О встрече - страница 5



Двадцать три дня мы плыли из Бомбея до Гибралтара, а в Гибралтаре так и стали: корабль решил никогда больше не двигаться никуда. И нас высадили, причем большую часть багажа мы получили, но один большой деревянный ящик уплыл, то есть был перевезен в Англию, и мы получили его очень много лет спустя; англичане нас где-то отыскали и заставили уплатить фунт стерлингов за хранение. Это было громадное событие, потому что это был один из тех ящиков, куда в последнюю минуту вы сбрасываете все то, что в последнюю минуту вы не можете оставить. Сначала мы разумно упаковали то, что нужно было, потом – что можно было, и оставили то, что никак уже нельзя было взять, а в последнюю минуту – сердце не камень, и в этот ящик попали самые, конечно, драгоценные вещи, то есть такие, которые меня как мальчика потом интересовали в тысячу раз больше, чем теплое белье или полезные башмаки. Но это случилось уже позже.

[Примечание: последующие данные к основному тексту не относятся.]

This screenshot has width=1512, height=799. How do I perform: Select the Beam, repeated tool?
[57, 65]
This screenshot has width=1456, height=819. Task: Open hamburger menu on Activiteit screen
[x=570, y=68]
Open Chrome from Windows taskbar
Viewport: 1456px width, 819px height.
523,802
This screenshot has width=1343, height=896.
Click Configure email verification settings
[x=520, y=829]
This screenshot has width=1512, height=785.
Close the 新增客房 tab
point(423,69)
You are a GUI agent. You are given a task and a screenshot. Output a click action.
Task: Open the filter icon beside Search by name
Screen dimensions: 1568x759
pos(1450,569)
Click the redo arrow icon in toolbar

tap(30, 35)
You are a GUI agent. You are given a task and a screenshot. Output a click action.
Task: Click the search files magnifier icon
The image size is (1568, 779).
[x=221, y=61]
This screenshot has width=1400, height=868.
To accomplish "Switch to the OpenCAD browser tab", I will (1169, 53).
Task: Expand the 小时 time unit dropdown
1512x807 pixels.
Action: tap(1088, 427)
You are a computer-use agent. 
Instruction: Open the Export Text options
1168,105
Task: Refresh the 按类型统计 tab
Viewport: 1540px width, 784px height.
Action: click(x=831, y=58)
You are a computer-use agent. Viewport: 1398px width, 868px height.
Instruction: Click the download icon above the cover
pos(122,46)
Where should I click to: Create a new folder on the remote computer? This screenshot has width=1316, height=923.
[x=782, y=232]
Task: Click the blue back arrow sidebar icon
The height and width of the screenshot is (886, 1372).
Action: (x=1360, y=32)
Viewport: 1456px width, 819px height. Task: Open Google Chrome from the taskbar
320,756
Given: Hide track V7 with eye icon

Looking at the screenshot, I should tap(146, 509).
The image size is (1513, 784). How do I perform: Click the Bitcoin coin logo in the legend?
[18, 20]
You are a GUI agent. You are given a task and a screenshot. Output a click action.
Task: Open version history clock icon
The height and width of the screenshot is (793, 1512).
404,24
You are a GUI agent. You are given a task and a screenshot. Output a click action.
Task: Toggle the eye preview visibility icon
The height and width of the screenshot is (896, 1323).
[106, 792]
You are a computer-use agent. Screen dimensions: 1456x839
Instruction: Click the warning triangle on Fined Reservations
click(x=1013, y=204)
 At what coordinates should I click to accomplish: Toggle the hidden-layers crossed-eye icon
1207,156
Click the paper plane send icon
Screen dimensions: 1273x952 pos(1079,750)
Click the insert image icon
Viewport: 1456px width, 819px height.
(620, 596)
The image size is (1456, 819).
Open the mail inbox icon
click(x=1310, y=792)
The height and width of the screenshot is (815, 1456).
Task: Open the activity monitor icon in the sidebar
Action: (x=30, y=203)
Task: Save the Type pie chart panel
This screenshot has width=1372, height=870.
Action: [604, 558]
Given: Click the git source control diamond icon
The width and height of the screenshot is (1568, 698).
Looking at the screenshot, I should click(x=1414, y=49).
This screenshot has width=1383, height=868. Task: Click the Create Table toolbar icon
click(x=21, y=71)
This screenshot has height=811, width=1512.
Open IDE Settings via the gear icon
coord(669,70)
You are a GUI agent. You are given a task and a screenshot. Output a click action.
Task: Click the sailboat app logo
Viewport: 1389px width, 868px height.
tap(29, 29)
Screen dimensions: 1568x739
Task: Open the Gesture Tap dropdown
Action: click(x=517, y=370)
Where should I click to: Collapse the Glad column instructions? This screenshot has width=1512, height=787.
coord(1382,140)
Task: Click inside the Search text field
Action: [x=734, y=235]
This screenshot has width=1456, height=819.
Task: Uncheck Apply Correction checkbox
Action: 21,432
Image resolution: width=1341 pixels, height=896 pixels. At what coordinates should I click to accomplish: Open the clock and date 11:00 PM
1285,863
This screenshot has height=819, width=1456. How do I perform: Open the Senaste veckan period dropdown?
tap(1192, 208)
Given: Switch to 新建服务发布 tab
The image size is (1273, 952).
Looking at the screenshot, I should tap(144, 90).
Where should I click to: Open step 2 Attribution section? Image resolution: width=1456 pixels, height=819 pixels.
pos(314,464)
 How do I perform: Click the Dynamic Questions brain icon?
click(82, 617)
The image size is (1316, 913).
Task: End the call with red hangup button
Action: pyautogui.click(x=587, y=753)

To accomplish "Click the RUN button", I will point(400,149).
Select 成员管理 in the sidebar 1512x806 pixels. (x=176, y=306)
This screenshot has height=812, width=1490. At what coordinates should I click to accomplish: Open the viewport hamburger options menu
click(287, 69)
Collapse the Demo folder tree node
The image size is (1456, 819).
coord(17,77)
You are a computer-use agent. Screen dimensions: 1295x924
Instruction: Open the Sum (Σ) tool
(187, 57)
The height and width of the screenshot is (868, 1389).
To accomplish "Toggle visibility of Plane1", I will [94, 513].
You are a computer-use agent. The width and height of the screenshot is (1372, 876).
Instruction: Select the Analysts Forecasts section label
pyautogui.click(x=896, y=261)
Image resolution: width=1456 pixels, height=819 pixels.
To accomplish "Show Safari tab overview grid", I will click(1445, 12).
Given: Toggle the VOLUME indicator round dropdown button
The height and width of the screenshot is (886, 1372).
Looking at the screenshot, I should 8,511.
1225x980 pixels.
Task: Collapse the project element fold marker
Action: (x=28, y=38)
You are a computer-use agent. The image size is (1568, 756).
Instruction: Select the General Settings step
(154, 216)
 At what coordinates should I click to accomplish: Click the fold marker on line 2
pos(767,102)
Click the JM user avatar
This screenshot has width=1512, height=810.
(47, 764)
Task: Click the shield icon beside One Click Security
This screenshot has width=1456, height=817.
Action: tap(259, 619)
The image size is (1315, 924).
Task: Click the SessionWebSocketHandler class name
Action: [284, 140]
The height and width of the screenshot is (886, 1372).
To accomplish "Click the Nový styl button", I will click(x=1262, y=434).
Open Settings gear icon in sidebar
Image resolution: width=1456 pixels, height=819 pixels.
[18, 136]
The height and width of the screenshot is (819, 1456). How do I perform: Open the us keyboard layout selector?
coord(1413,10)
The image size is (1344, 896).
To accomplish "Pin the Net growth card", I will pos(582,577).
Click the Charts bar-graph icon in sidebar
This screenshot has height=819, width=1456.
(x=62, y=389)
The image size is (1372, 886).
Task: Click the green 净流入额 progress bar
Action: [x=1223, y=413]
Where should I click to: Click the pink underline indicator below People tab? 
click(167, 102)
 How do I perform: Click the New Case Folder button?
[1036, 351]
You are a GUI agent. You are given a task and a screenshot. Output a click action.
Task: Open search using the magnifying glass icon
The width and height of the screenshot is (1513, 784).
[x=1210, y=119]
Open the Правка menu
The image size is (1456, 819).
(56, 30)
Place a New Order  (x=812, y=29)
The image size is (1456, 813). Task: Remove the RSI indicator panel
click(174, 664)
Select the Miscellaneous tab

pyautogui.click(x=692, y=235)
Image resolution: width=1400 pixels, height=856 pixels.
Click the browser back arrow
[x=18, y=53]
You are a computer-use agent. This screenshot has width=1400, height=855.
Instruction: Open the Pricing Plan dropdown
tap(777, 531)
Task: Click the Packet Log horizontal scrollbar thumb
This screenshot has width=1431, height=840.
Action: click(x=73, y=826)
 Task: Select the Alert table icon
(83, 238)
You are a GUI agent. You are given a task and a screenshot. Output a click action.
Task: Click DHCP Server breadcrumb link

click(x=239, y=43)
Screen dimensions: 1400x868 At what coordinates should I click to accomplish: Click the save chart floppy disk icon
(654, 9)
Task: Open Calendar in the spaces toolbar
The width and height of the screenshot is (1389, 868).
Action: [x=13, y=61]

И вот мы пропутешествовали через Испанию, и единственное мое воспоминание об Испании – это Кордова и мечеть. Я ее не помню глазами, но помню впечатление какой-то дух захватывающей красоты и тишины. Затем север Испании: дикий, сухой, каменистый и который так хорошо объясняет испанский характер.

Затем попали в Париж, и там я сделал еще два открытия. Одно: впервые в жизни я обнаружил электричество – что оно вообще существует. Мы куда-то въехали, было темно, и я остановился и сказал: надо лампу зажечь. Мама сказала: нет, можно зажечь электричество. Я вообще не понимал, что это, и вдруг услышал: чик – и стало светло. Это было большим событием; знаете, в позднейших поколениях этого не понять, потому что с этим рождаются; но тогда это было такое непонятное явление, что может вдруг появиться свет, вдруг погаснуть, что не надо заправлять керосиновую лампу, что она не коптит, что не надо чистить стекла – целый мир вещей исчез…

А второе открытие – что есть люди, которых на улице давить нельзя. Потому что в Персии было так: по улице мчится всадник или коляска, и всякий пешеход спасает свою жизнь, кидаясь к стене; если ты недостаточно быстро кинулся, тебя кнутом огреют, а если не кинешься – тебя опрокинут: сам виноват, чего лезешь под ноги лошади! И вот мы ехали, по-моему, в первый день с вокзала на такси по Елисейским полям, то есть по громадной улице, – тогда почти не было автомобилей, всё было очень открыто, не было никаких магазинов вдоль улицы, это было очень красиво, – и вдруг я вижу: посреди улицы стоит человек и никуда не кидается, просто стоит, как вкопанный, и коляски, автомобили вот так проходят. Я схватил маму за руку, говорю: Мама! Его надо спасти!.. Мы ведь тоже были на машине, могли остановиться и сказать: скорей, скорей влезай, спасем!.. И мама мне сказала: Нет, это городовой. – Ну так что же, что он городовой?! Мама говорит: Городового нельзя давить… Я подумал: это же чудо! Если стать городовым, то можно на всю жизнь спастись от всех бед и несчастий!.. Со временем я несколько переменил свои взгляды, но в тот момент я действительно переживал это как дипломатический иммунитет: стоишь – и тебя не могут раздавить! Вы понимаете, что это значит?!. Вот это было второе большое событие в моей европейской жизни.

Это все, что я тогда в Париже обнаружил. Потом мы поехали в Австрию – все в поисках какой-нибудь работы для матери, – а в Австрии еще была жива бабушкина старшая сестра, которая была замужем за австрийцем. Потом поехали в северную Югославию, в область Загреба и Марибора. Там мы жили какое-то время на ферме, мне было тогда лет семь, и я что-то подрабатывал, делая никому, вероятно, не нужные какие-то работы. Затем снова вернулись в Австрию, потому что в Югославии нечего было делать, и полтора года сидели в Вене.